Sod Walls and Daily Life

A footnote from history by Stephanie Grace Whitson

The Dowse Sod House in Nebraska
photo by S Whitson
 This past weekend a friend from 
"back east" and I journeyed to the western part of my home state of Nebraska. We visited the Dowse Sod House pictured at right, which was built in 1900 and was the first home of newlyweds William and Florence Dowse.

William and Florence's son, Philip, was born in 1909 and reminisced about life in the soddy when interviewed many years ago. "We had a big root cellar and in winter we'd get a old, crisp apple for a treat.
Oh, they were good! At night mother would read us boys Zane Grey novels by the light of a kerosene lamp ... Sometimes we'd play checkers. We didn't have a lot of things, but it seemed we were always happy."


Sod houses are unique in that they are literally made of dirt. The grasses that grew on the prairie formed such dense root systems that the earth could be cut into bricks and laid up into walls like the ones you see exposed on the Dowse home. In fact, the root systems were so tough that a special plow was invented to facilitate the "sod-busting." Sod bricks were laid grass side down.

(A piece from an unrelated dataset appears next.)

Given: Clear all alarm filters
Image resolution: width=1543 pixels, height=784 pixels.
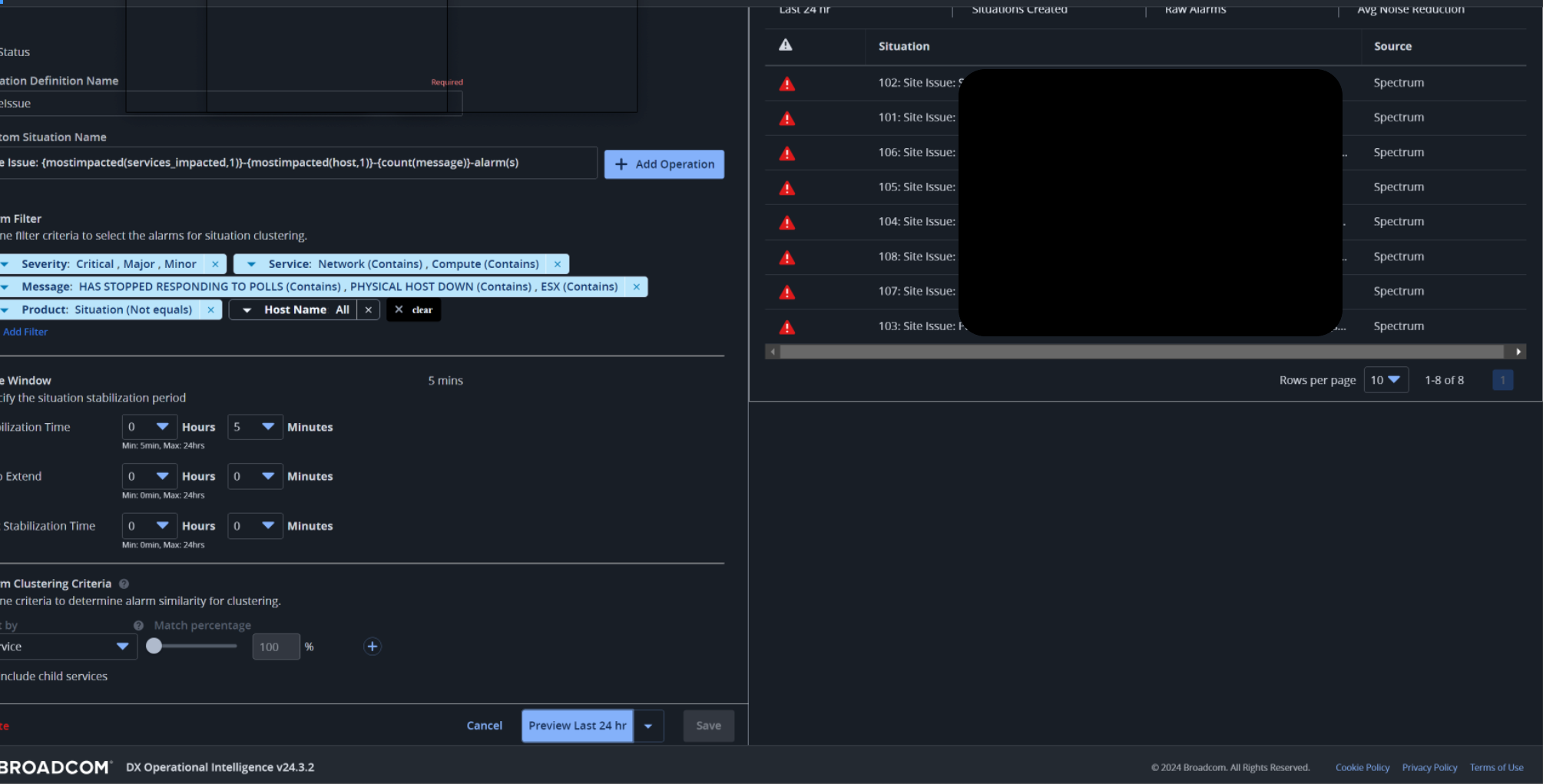Looking at the screenshot, I should 413,310.
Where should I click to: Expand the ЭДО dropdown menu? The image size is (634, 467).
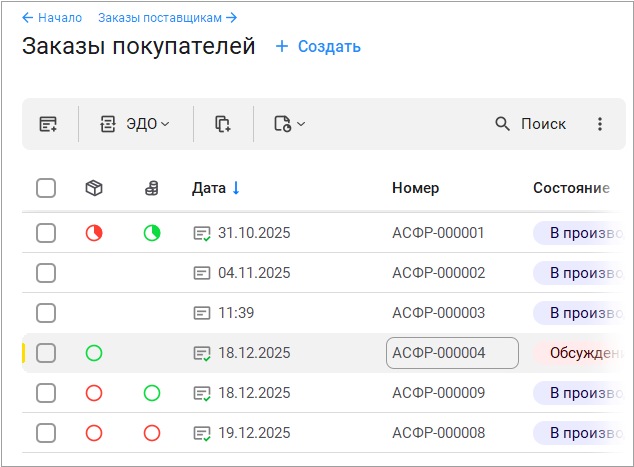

The walls were often plastered over. 

I remember reading about one family who came to Nebraska from Czechosolavaki in 1885. They had eight children and lived in a one-room dugout that measured about 20 by 24 feet. What was that like? Here are some first-person accounts from sod house pioneers that I've collected over the years (Note: spelling errors in the original sources have not been corrected):



A wooden spool serves
as a door pull at the
Dowse Sod House.
"I don't see how my mother did the many things that fell her lot to do aside from the regular household duties, gardening, helping milk, caring for the milk, which had to be set in crocks and tin pans and skimmed by hand, churned to butter before it could be sold; she manufactured all our clothing from cloth bought by the yard, underwear from cotton flannel, skirts, overalls for summer, jeans for winter, all our socks and stockings to knit, and all this sewing to do by hand, she also made our straw hats ... "

"I am so tired I do not know as I can tell you all the particulars tonight ... I have been on the trot all day and have not done much either only washed."

This rustic clock shelf
is embedded in the sod
walls behind the plaster
finish. 

"I had a whaleing big washing last week. It was so stormy I had to dry [the shirts] in the house I could not hang them but what our heads would rub some of them when I went to Iron I was almost spunky because they did not please me the fine shirts especialy."

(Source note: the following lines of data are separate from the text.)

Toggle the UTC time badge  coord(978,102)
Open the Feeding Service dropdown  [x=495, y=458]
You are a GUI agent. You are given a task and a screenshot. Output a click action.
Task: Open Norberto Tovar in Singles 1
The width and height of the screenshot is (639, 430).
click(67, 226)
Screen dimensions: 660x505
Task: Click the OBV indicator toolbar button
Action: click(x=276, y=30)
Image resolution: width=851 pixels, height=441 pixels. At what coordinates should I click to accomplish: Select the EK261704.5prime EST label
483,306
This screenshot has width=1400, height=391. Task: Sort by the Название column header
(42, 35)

"I had to make some new clothes for the girls to wear to the fair and I was very much hurried as I done it all by hand. Mother, I often wish I was close to your machine for three girls makes lots of sewin."





"We had a very long and cold winter set in early and had lots of snow ...
J.T. had bought me a new Singer machine and I made good use of it making all the clothes we wore. I had done this before by hand only occasionally taking some long seams down to sew on Mrs. Strohls machine."

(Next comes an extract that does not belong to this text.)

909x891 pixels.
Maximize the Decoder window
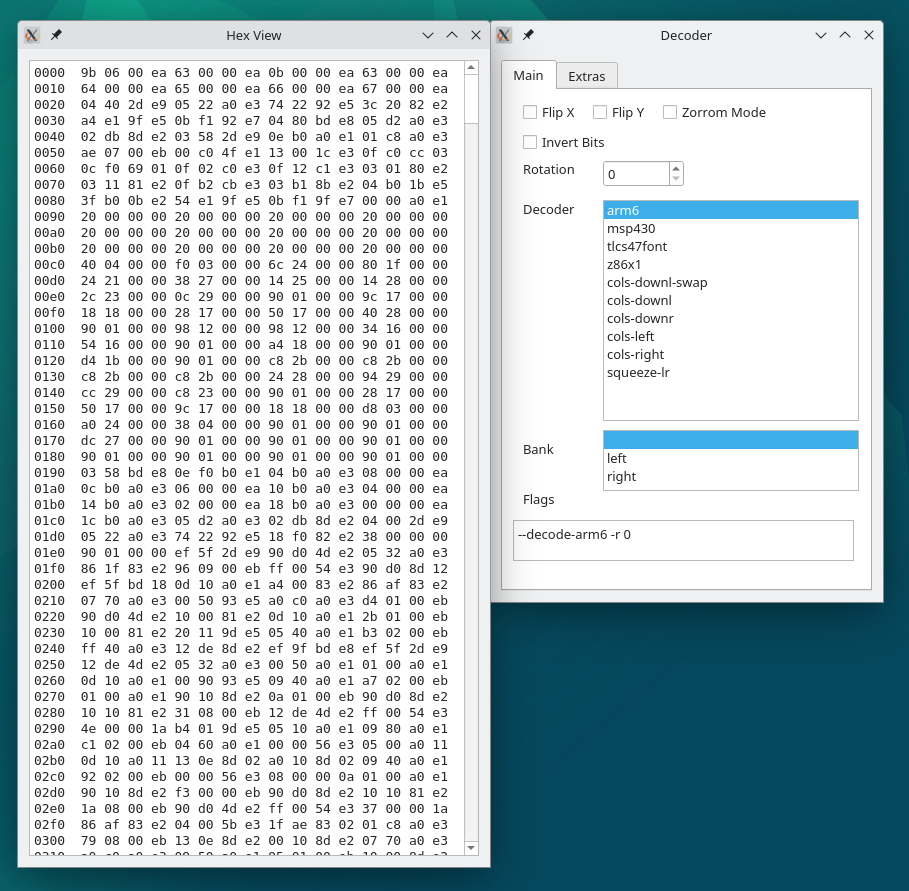[845, 35]
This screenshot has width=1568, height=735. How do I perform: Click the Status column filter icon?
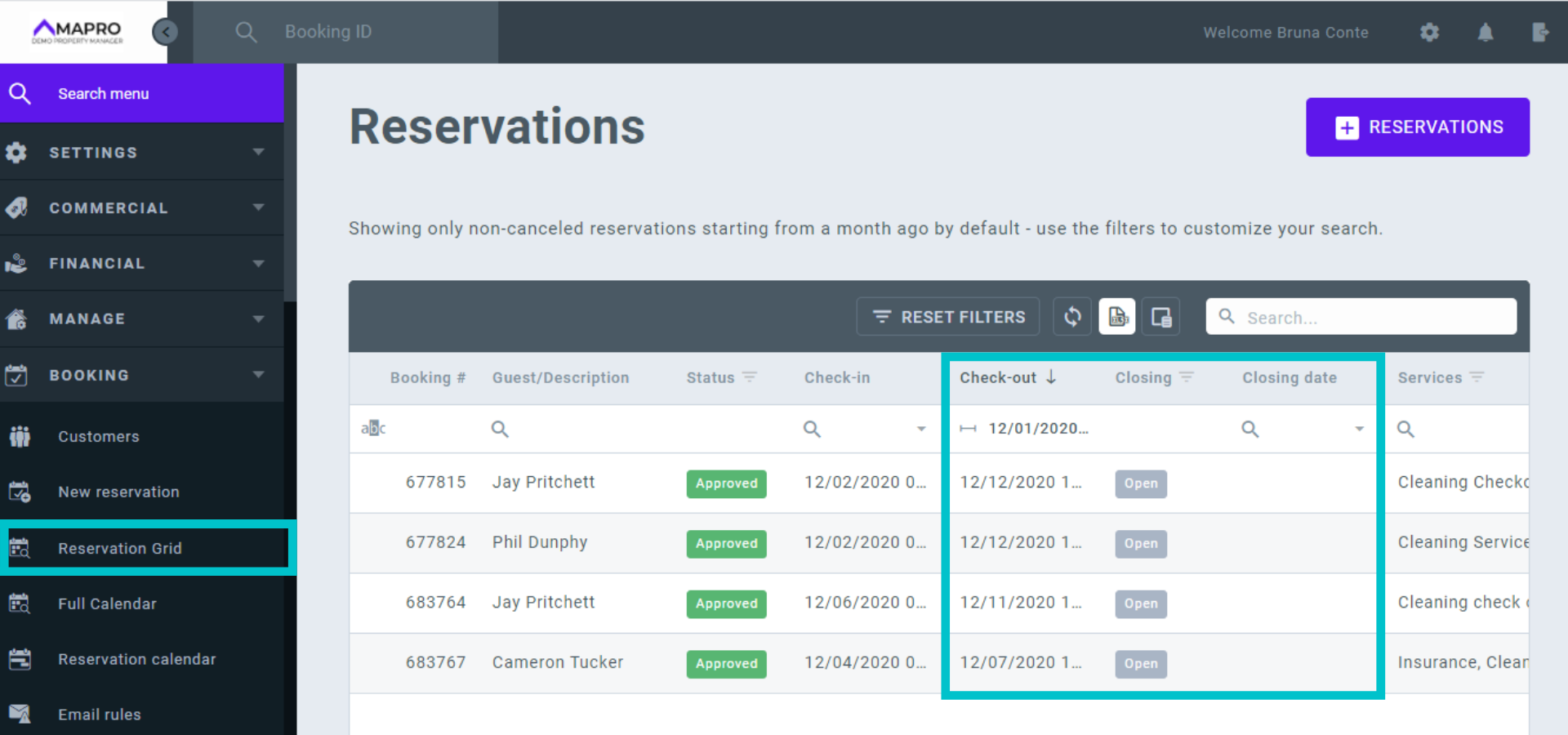click(x=750, y=377)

"All we had to eat that first hard winter was jack rabbits and sorghum."

"One morning I said we had better put the bedding out in the sun for an airing ... all the things on the clothesline, but the feather beds ... spread on the grass. About the middle of the afternoon they were brought in ... Along in the night, I felt something cold and clammy at my feet, and called to my husband. He said 'It's just your imagination, go to sleep.' In the morning I got up to dress and I heard something go k-plop on the floor ... there was a big bull snake three and a half feet long ..."

At first we had no fences and, as the cattle must have pasture, it fell to my lot to watch them graze. Dinner time was the only time that I came home. I tried to pass the time away by reading, piecing, quilt blocks, and hunting wild flowers. 




How about you? Do you enjoy visiting historic homes? Do you have a favorite architectural style?

My novel Karyn's Memory Box opens with the words "Dirt. He expected her to look at dirt and call it home." Karyn Ritter has just arrived in Nebraska from Germany and she is not impressed with the soddy her husband has constructed. 

Available as a trade paperback and ebook for Kindle. The ebook is only $2.99.

 



Tuesday, June 12, 2018

Pioneers and Summer Heat

A footnote from history by Stephanie Grace Whitson

Summer in Nebraska. Hot. Hot. Hotter. What did folks do before air conditioning? This woman has rolled up the canvas on the wagon sides, undoubtedly to let the breeze blow through ... if there was one. 

I remember my family essentially moving to the basement of our home for the summer. A whole house fan drew cool night air into our little house, and once the sun came up, dark drapes were drawn to hold in the cool air. We fled down the stairs to the basement, "finished" with paint on the concrete floors and walls. What little cooking we did during the summer was accomplished on an old stove in one corner. At night, fans stirred the air, but sometimes they didn't really keep anyone comfortable. We endured. 

What kinds of challenges did pioneers face in the summer? When reading pioneer memoirs, one common theme among those who lived in sod houses was that the three-foot thick walls carved up from the prairie and stacked like bricks kept those homes "warm in winter and cool in summer." Still, with the ever-present wind blowing on a hundred-degree day, I'm fairly certain the pioneer woman's idea of "cool" and mine are very different. 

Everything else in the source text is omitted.